Rules of Data Normalization


o Eliminate Repeating Groups - Make a separate table for each set of related attributes, and give each table a primary key.
o Eliminate Redundant Data - If an attribute depends on only part of a multi-valued key, remove it to a separate table.
o Eliminate Columns Not Dependent On Key - If attributes do not contribute to a description of the key, remove them to a separate table.
o Isolate Independent Multiple Relationships - No table may contain two or more 1:n or n:m relationships that are not directly related.
o Isolate Semantically Related Multiple Relationships - There may be practical constrains on information that justify separating logically related many-to-many relationships.
o Optimal Normal Form - a model limited to only simple (elemental) facts, as expressed in ORM.
o Domain-Key Normal Form - a model free from all modification anomalies.

1. Eliminate Repeating Groups


In the original member list, each member name is followed by any databases that the member has experience with.
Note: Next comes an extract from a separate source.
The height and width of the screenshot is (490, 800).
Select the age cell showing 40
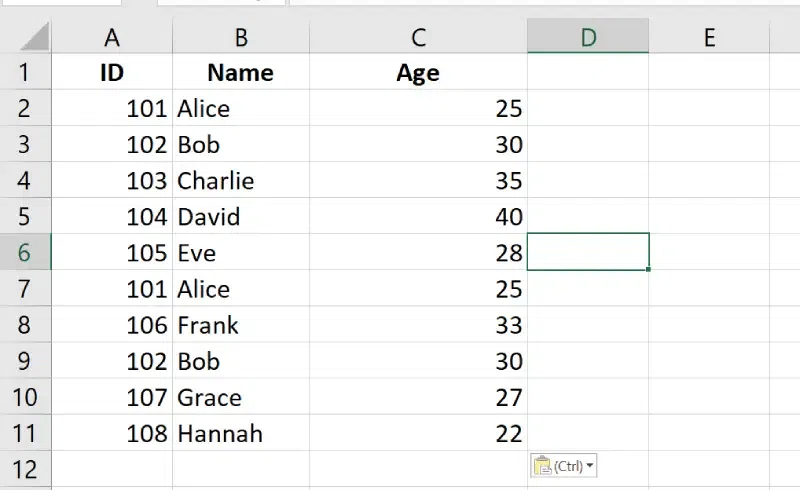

Some might know many, and others might not know any. To answer the question, "Who knows DB2?" we need to perform an awkward scan of the list looking for references to DB2. This is inefficient and an extremely untidy way to store information.


Moving the known databases into a seperate table helps a lot. Separating the repeating groups of databases from the member information results in first normal form. The MemberID in the database table matches the primary key in the member table, providing a foreign key for relating the two tables with a join operation. Now we can answer the question by looking in the database table for "DB2" and getting the list of members.
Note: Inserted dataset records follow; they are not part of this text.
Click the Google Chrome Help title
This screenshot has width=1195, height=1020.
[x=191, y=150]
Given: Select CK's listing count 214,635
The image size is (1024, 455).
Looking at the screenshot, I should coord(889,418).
2. Eliminate Redundant Data


In the Database Table, the primary key is made up of the MemberID and the DatabaseID. This makes sense for other attributes like "Where Learned" and "Skill Level" attributes, since they will be different for every member/database combination. But the database name depends only on the DatabaseID. The same database name will appear redundantly every time its associated ID appears in the Database Table.


Suppose you want to reclassify a database - give it a different DatabaseID. The change has to be made for every member that lists that database! If you miss some, you\'ll have several members with the same database under different IDs. This is an update anomaly.


Or suppose the last member listing a particular database leaves the group. His records will be removed from the system, and the database will not be stored anywhere! This is a delete anomaly. To avoid these problems, we need second normal form.


To achieve this, separate the attributes depending on both parts of the key from those depending only on the DatabaseID. This results in two tables: "Database" which gives the name for each DatabaseID, and "MemberDatabase" which lists the databases for each member.


Now we can reclassify a database in a single operation: look up the DatabaseID in the "Database" table and change its name. The result will instantly be available throughout the application.



3. Eliminate Columns Not Dependent On Key


The Member table satisfies first normal form - it contains no repeating groups. It satisfies second normal form - since it doesn\'t have a multivalued key. But the key is MemberID, and the company name and location describe only a company, not a member. To achieve third normal form, they must be moved into a separate table. Since they describe a company, CompanyCode becomes the key of the new "Company" table.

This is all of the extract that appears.